The response should consist of every line below, unchanged.

—————

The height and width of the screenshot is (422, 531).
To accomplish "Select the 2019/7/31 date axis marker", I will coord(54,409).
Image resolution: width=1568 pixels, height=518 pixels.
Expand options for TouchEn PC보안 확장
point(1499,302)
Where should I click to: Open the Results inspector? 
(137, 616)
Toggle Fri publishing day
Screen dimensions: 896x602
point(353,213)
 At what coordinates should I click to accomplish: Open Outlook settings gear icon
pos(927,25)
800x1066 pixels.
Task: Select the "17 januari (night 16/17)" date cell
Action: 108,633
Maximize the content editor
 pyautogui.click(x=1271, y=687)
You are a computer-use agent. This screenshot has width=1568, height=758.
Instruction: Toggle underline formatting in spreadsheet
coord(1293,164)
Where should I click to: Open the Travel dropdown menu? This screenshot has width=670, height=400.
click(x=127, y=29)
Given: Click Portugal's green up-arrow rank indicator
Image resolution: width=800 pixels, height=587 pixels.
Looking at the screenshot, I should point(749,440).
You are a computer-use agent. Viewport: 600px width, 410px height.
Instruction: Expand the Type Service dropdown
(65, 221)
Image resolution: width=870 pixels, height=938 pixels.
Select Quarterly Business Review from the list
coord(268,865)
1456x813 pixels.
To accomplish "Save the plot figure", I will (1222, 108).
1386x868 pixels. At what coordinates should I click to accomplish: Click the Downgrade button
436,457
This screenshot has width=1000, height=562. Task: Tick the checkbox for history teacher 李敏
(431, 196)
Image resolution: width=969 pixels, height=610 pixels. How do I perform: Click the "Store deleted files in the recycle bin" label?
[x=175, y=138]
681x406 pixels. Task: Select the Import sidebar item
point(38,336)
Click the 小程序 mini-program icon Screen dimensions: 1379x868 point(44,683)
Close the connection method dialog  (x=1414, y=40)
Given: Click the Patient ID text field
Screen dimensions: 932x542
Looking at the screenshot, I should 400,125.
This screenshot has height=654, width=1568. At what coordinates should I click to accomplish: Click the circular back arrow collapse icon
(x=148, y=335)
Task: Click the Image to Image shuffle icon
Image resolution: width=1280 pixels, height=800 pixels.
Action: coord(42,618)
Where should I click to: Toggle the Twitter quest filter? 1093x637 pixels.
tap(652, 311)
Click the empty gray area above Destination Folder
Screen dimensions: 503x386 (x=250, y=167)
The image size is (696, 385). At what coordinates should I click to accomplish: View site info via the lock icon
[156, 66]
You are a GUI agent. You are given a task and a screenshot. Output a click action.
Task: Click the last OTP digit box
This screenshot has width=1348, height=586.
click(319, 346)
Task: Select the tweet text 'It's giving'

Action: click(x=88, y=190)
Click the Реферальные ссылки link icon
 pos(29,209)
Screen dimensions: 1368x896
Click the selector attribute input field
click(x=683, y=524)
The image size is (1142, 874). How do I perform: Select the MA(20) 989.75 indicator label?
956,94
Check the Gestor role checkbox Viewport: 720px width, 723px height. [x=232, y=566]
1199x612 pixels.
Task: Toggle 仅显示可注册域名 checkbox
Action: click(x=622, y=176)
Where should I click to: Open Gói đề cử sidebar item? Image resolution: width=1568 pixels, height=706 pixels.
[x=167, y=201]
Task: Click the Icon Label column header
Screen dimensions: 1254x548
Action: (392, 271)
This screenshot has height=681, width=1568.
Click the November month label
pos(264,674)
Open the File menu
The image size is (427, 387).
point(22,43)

—————

**Exercise response**
The height and width of the screenshot is (422, 531).
To accomplish "Select the 2019/7/31 date axis marker", I will coord(54,409).
Image resolution: width=1568 pixels, height=518 pixels.
Expand options for TouchEn PC보안 확장
point(1499,302)
Where should I click to: Open the Results inspector? 
(137, 616)
Toggle Fri publishing day
Screen dimensions: 896x602
point(353,213)
 At what coordinates should I click to accomplish: Open Outlook settings gear icon
pos(927,25)
800x1066 pixels.
Task: Select the "17 januari (night 16/17)" date cell
Action: 108,633
Maximize the content editor
 pyautogui.click(x=1271, y=687)
You are a computer-use agent. This screenshot has width=1568, height=758.
Instruction: Toggle underline formatting in spreadsheet
coord(1293,164)
Where should I click to: Open the Travel dropdown menu? This screenshot has width=670, height=400.
click(x=127, y=29)
Given: Click Portugal's green up-arrow rank indicator
Image resolution: width=800 pixels, height=587 pixels.
Looking at the screenshot, I should point(749,440).
You are a computer-use agent. Viewport: 600px width, 410px height.
Instruction: Expand the Type Service dropdown
(65, 221)
Image resolution: width=870 pixels, height=938 pixels.
Select Quarterly Business Review from the list
coord(268,865)
1456x813 pixels.
To accomplish "Save the plot figure", I will (1222, 108).
1386x868 pixels. At what coordinates should I click to accomplish: Click the Downgrade button
436,457
This screenshot has width=1000, height=562. Task: Tick the checkbox for history teacher 李敏
(431, 196)
Image resolution: width=969 pixels, height=610 pixels. How do I perform: Click the "Store deleted files in the recycle bin" label?
[x=175, y=138]
681x406 pixels. Task: Select the Import sidebar item
point(38,336)
Click the 小程序 mini-program icon Screen dimensions: 1379x868 point(44,683)
Close the connection method dialog  (x=1414, y=40)
Given: Click the Patient ID text field
Screen dimensions: 932x542
Looking at the screenshot, I should 400,125.
This screenshot has height=654, width=1568. At what coordinates should I click to accomplish: Click the circular back arrow collapse icon
(x=148, y=335)
Task: Click the Image to Image shuffle icon
Image resolution: width=1280 pixels, height=800 pixels.
Action: coord(42,618)
Where should I click to: Toggle the Twitter quest filter? 1093x637 pixels.
tap(652, 311)
Click the empty gray area above Destination Folder
Screen dimensions: 503x386 (x=250, y=167)
The image size is (696, 385). At what coordinates should I click to accomplish: View site info via the lock icon
[156, 66]
You are a GUI agent. You are given a task and a screenshot. Output a click action.
Task: Click the last OTP digit box
This screenshot has width=1348, height=586.
click(319, 346)
Task: Select the tweet text 'It's giving'

Action: click(x=88, y=190)
Click the Реферальные ссылки link icon
 pos(29,209)
Screen dimensions: 1368x896
Click the selector attribute input field
click(x=683, y=524)
The image size is (1142, 874). How do I perform: Select the MA(20) 989.75 indicator label?
956,94
Check the Gestor role checkbox Viewport: 720px width, 723px height. [x=232, y=566]
1199x612 pixels.
Task: Toggle 仅显示可注册域名 checkbox
Action: click(x=622, y=176)
Where should I click to: Open Gói đề cử sidebar item? Image resolution: width=1568 pixels, height=706 pixels.
[x=167, y=201]
Task: Click the Icon Label column header
Screen dimensions: 1254x548
Action: (392, 271)
This screenshot has height=681, width=1568.
Click the November month label
pos(264,674)
Open the File menu
The image size is (427, 387).
point(22,43)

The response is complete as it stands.